══ Фрагмент страницы ══
June 9, 2022

Внутренний колониализм, и будущая деколонизация Казахстана. А причем тут Ислам?

Введение

Прежде всего начнем с того, что такое деколонизация. Тут нам поможет книга пионера decolonial studies — Вальтера Миньола в соавторстве с Катерин Уэлш: «Деколониальность, в этом смысле, связана с реэкзистенцией; обе претендуют на территорию, которая стремится отделиться от теоретических догматов и концептуальных инструментов западной мысли [прим. колониальной матрицы власти]» [1]

Если ранние интеллектуалы, боровшиеся против колониализма — как замечает Катерин Уэлш — боролись за физическую свободу, обладание суверенитета в собственном национальном государстве, то современные уже говорят о внутреннем колониализме, когда элита, оставленная колониальной администрацией, переобувшись в ходе ухода хозяев, захватила власть, а вместе с властью колониальную политику.

«…деколонизация во время холодной войны означала борьбу за освобождение стран третьего мира и, в случае успеха, образование национальных государств, претендующих на суверенитет. К 1990-м годам провал деколонизации в большинстве стран стал очевиден; когда государство оказалось в руках элит меньшинства, модели колониальной власти сохранились как внутри страны (т.е. внутренний колониализм), так и по отношению к глобальным структурам» [2]

Стоит отметить, что внутренний колониализм Казахстана упоминают и западные исследователи, к примеру Jean-François Caron в книге «Kazakhstan and the Soviet Legacy: Between Continuity and Rupture». О его книге: «Эта книга пытается объяснить различные аспекты, показывающие преемственность политической системы и управления Казахстана с колониальным наследием, а именно через внешнюю политику, экологическую политику страны, судебную систему, управление религиозным разнообразием, то, как структурированы и управляются молодежные организации, или то, как те, кто родился после распада Советского Союза, все еще демонстрируют типичное советское поведение в отношении политической сферы»

Колониальный нарратив на примере Ислама

Как заметил Жан-Франсе Карон — колониальное наследие неразрывно связано с самой структурой «новой» Казахстанской власти. Советское востоковедение (шире востоковедение Российской Империи, наследником которого был СССР) переплетено в Казахстанское образование, где колониальные нарративы, оставшиеся в прошлом заново приобретают статус «Знания», циркулируя не только в образовательных учреждениях, но и в СМИ, фильмах, и, к сожалению, в обыденной жизни.
═══
» Описание задания:
Как будет звучать в тексте о деколонизации всё от «Если ранние интеллектуалы, боровшиеся» и до «властью колониальную политику.», если «колониальной администрацией» заменить на «имперской администрацией»? Перечень к этому тексту никакого отношения не имеет.
══ Выдержка из данных ══
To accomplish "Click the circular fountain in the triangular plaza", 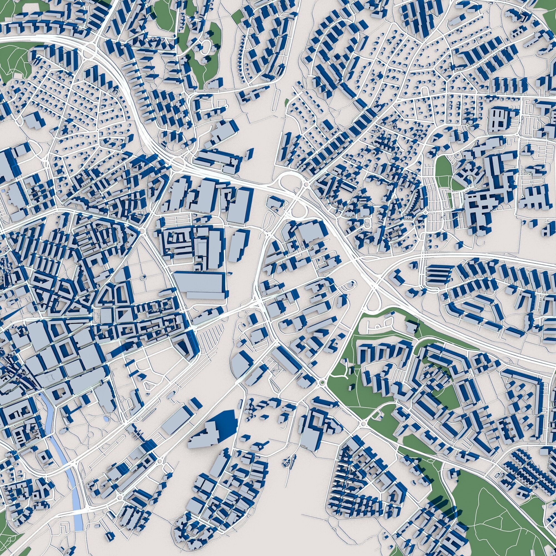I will [143, 278].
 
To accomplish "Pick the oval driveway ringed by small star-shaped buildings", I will [206, 48].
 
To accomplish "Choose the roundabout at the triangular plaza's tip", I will [142, 230].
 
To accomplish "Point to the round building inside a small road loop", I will [350, 285].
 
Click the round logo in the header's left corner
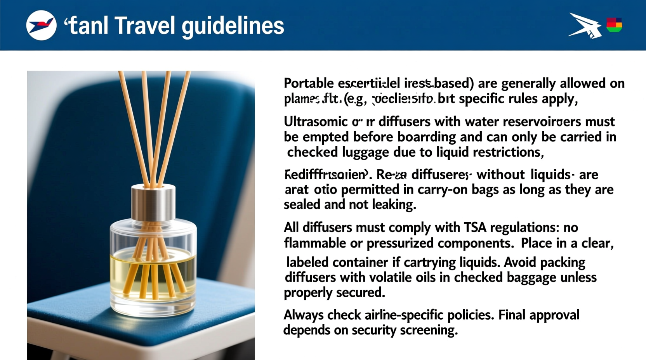pos(41,26)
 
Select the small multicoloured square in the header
pos(614,25)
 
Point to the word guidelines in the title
pos(233,26)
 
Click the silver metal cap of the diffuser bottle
pos(153,202)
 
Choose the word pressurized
pos(400,243)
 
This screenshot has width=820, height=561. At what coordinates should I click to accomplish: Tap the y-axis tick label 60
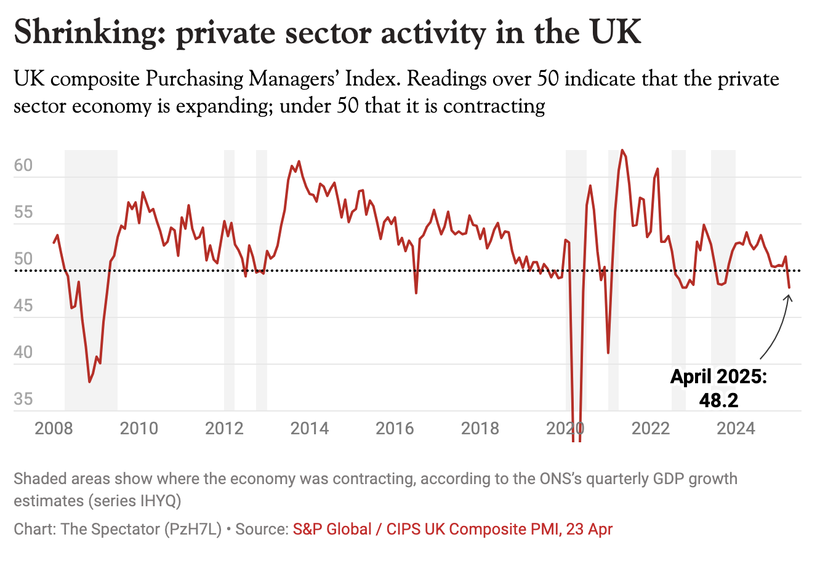[23, 166]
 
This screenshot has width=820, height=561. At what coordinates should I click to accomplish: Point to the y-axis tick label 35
[23, 399]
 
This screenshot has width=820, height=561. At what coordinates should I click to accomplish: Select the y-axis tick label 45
[23, 306]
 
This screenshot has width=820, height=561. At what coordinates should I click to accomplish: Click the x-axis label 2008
[54, 428]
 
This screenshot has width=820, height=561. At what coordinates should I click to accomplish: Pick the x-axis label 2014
[310, 428]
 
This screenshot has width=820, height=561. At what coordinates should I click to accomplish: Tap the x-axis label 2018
[480, 428]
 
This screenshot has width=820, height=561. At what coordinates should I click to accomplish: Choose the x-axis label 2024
[736, 428]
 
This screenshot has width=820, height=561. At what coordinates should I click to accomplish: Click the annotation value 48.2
[718, 400]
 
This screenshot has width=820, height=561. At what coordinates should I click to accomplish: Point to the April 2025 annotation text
[718, 376]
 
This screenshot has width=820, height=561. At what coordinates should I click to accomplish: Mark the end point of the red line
[789, 287]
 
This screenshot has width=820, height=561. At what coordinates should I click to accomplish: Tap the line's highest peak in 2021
[622, 150]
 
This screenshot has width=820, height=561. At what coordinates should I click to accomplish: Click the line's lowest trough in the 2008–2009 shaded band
[90, 382]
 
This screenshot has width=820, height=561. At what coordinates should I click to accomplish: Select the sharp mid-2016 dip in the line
[416, 293]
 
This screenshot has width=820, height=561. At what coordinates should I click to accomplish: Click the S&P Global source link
[452, 529]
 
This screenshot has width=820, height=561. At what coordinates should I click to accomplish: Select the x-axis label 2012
[224, 428]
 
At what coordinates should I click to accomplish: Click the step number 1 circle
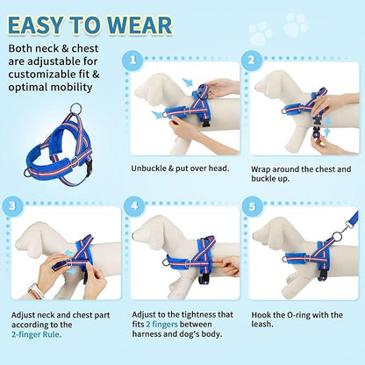[x=133, y=61]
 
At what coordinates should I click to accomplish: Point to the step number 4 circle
[x=133, y=207]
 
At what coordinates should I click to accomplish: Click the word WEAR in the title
[x=140, y=24]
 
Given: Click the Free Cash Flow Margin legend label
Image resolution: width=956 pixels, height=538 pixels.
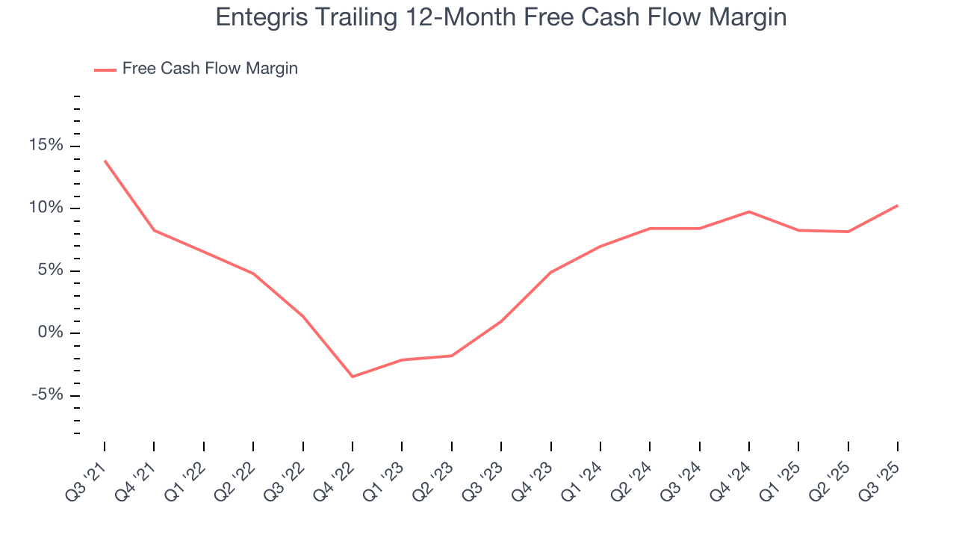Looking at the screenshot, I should (x=210, y=69).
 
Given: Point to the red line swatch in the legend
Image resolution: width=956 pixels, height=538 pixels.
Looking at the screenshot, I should (x=105, y=69).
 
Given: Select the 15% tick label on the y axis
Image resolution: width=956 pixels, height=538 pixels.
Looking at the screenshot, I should (x=46, y=145).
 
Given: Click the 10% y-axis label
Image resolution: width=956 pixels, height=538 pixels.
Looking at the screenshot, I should (x=46, y=208).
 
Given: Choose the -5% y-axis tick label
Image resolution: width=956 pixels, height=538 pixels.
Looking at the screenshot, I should (x=46, y=395).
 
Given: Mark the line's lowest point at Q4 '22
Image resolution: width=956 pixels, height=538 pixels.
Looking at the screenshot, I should (x=353, y=377).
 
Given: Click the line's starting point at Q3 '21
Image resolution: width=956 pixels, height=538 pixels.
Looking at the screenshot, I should (x=105, y=161).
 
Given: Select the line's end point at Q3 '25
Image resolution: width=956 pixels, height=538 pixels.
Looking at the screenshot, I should (x=897, y=205).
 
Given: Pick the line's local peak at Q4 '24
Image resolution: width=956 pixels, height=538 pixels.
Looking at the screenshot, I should (x=748, y=211).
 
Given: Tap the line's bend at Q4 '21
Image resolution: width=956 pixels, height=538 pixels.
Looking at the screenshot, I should (x=154, y=230).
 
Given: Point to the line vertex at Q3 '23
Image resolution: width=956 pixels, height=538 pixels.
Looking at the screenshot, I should (x=501, y=321).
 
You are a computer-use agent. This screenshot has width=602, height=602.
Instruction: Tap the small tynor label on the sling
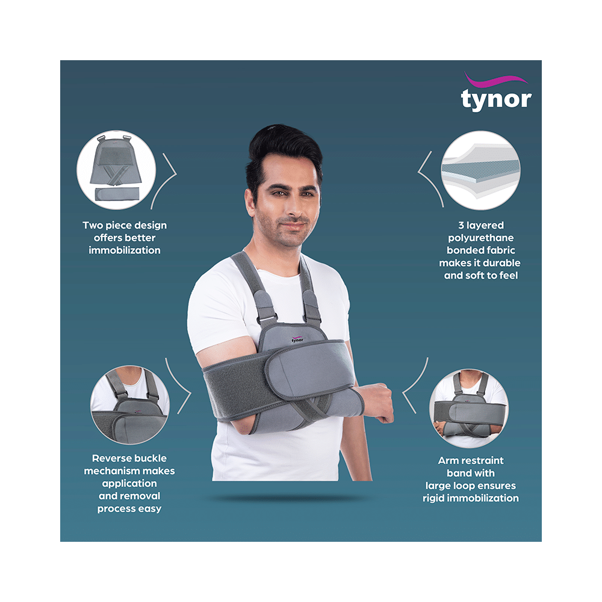[297, 340]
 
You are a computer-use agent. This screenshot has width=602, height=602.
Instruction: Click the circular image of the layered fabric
[481, 170]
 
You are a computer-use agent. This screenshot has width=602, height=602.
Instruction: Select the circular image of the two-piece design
[116, 170]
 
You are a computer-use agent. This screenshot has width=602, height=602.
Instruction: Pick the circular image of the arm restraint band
[469, 409]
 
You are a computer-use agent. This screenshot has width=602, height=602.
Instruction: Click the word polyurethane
[480, 237]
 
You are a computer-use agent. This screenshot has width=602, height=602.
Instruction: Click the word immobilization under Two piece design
[125, 250]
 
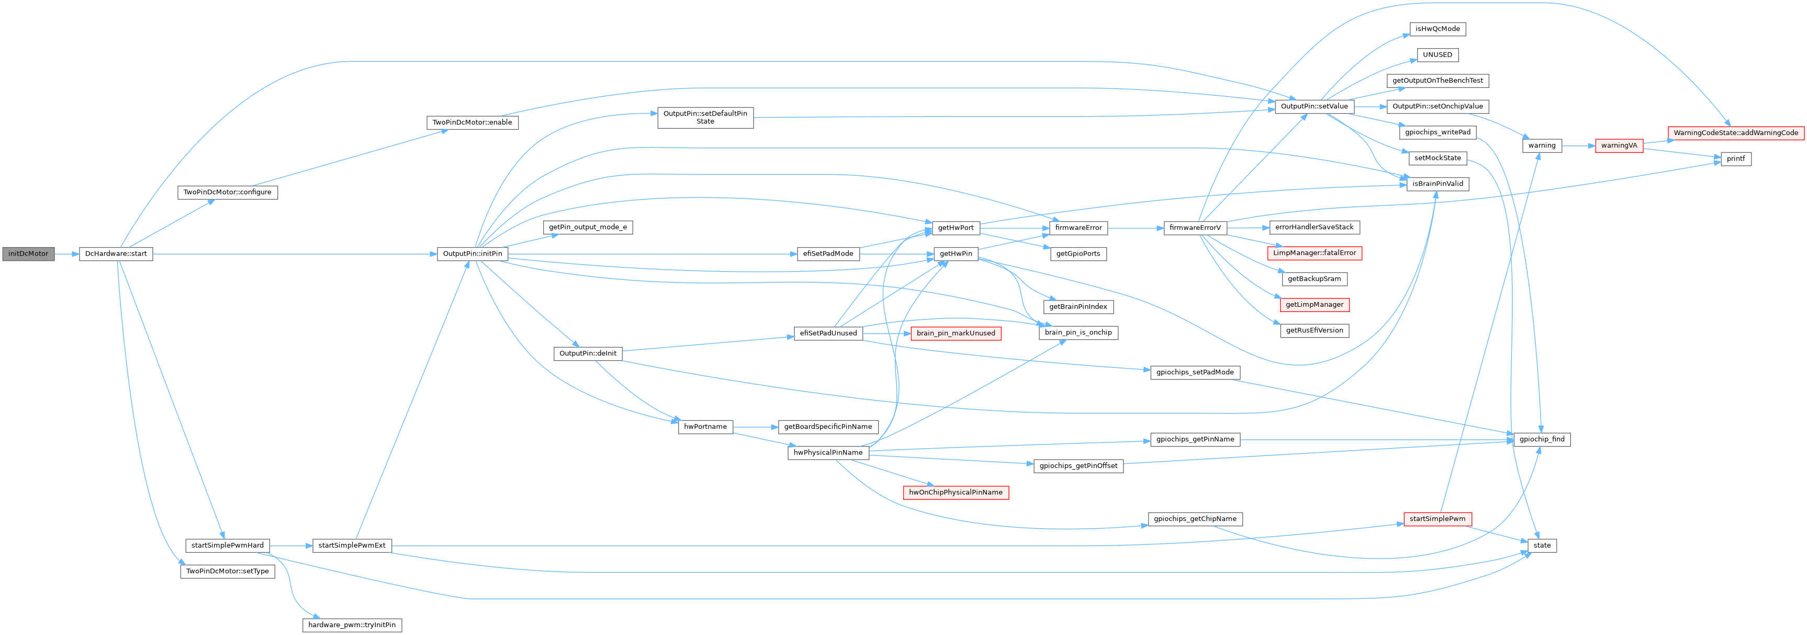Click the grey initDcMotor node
click(x=28, y=254)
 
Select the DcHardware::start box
click(x=116, y=254)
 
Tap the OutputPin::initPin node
click(x=472, y=254)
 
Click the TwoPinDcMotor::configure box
click(x=227, y=192)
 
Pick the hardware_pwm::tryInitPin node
click(x=352, y=625)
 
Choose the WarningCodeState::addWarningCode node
click(x=1735, y=132)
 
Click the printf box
click(x=1735, y=159)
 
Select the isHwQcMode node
click(x=1438, y=29)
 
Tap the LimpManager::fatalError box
click(x=1314, y=253)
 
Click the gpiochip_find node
click(x=1541, y=439)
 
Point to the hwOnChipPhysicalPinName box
click(x=956, y=493)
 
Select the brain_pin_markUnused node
click(x=956, y=333)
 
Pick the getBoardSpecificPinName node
click(x=828, y=427)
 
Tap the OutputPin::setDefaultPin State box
click(x=705, y=118)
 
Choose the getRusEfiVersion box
click(x=1314, y=330)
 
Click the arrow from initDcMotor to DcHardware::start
click(x=66, y=254)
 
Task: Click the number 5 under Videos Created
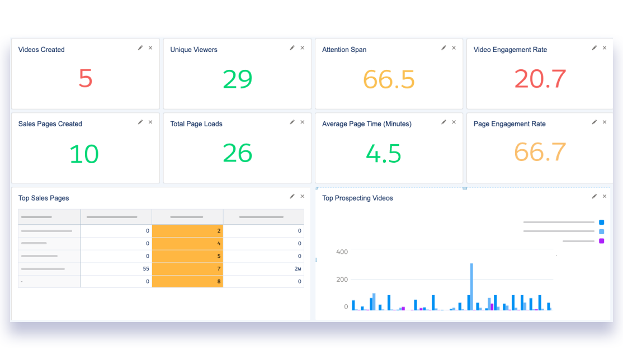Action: tap(85, 79)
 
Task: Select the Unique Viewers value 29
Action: tap(237, 79)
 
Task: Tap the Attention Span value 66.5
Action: tap(389, 79)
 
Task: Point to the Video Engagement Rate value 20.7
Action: tap(540, 79)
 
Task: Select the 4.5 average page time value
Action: tap(384, 154)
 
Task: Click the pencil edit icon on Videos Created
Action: tap(140, 48)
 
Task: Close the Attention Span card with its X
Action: tap(454, 48)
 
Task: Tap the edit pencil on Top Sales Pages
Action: tap(292, 196)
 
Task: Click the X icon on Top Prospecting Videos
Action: tap(604, 196)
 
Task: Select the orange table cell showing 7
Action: tap(188, 269)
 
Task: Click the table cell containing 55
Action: tap(116, 269)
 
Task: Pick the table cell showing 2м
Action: tap(264, 269)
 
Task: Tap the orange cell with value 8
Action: tap(188, 282)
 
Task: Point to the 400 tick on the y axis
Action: tap(342, 252)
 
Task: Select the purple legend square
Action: tap(601, 241)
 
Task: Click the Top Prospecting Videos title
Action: tap(357, 198)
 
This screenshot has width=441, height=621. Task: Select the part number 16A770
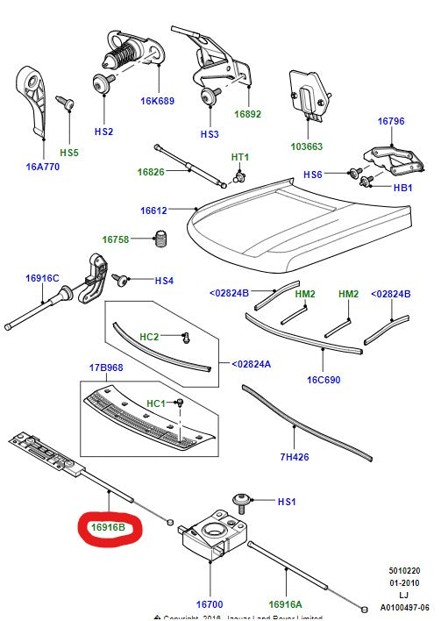(42, 166)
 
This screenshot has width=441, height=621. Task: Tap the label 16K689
(158, 101)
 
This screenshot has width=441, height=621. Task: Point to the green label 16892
(247, 114)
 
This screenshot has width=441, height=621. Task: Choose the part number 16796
(391, 121)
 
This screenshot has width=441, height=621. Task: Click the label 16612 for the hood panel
(153, 211)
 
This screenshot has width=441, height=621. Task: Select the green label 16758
(116, 239)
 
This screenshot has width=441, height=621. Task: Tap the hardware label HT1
(240, 157)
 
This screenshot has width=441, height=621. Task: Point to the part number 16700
(210, 604)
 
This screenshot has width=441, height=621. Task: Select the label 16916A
(286, 604)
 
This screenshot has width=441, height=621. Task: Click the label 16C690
(323, 380)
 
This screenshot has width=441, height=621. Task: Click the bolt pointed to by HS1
(242, 501)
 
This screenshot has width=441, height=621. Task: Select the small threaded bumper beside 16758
(160, 238)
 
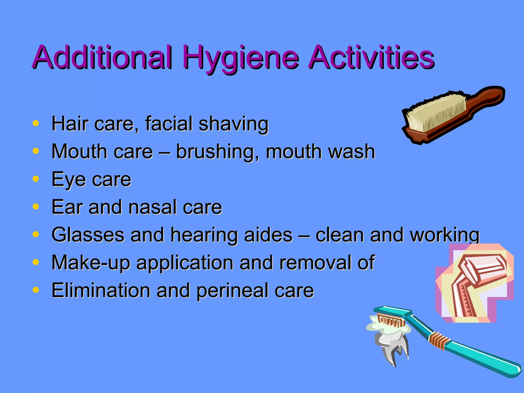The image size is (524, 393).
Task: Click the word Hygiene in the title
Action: (x=241, y=58)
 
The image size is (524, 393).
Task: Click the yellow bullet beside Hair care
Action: (x=36, y=123)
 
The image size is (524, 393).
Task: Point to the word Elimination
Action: (x=101, y=290)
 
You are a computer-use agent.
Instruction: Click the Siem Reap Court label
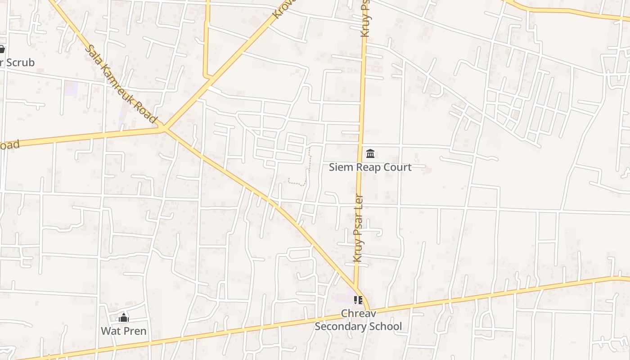[x=370, y=167]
═══
» Ответ:
Если ранние интеллектуалы, боровшиеся против колониализма — как замечает Катерин Уэлш — боролись за физическую свободу, обладание суверенитета в собственном национальном государстве, то современные уже говорят о внутреннем колониализме, когда элита, оставленная имперской администрацией, переобувшись в ходе ухода хозяев, захватила власть, а вместе с властью колониальную политику.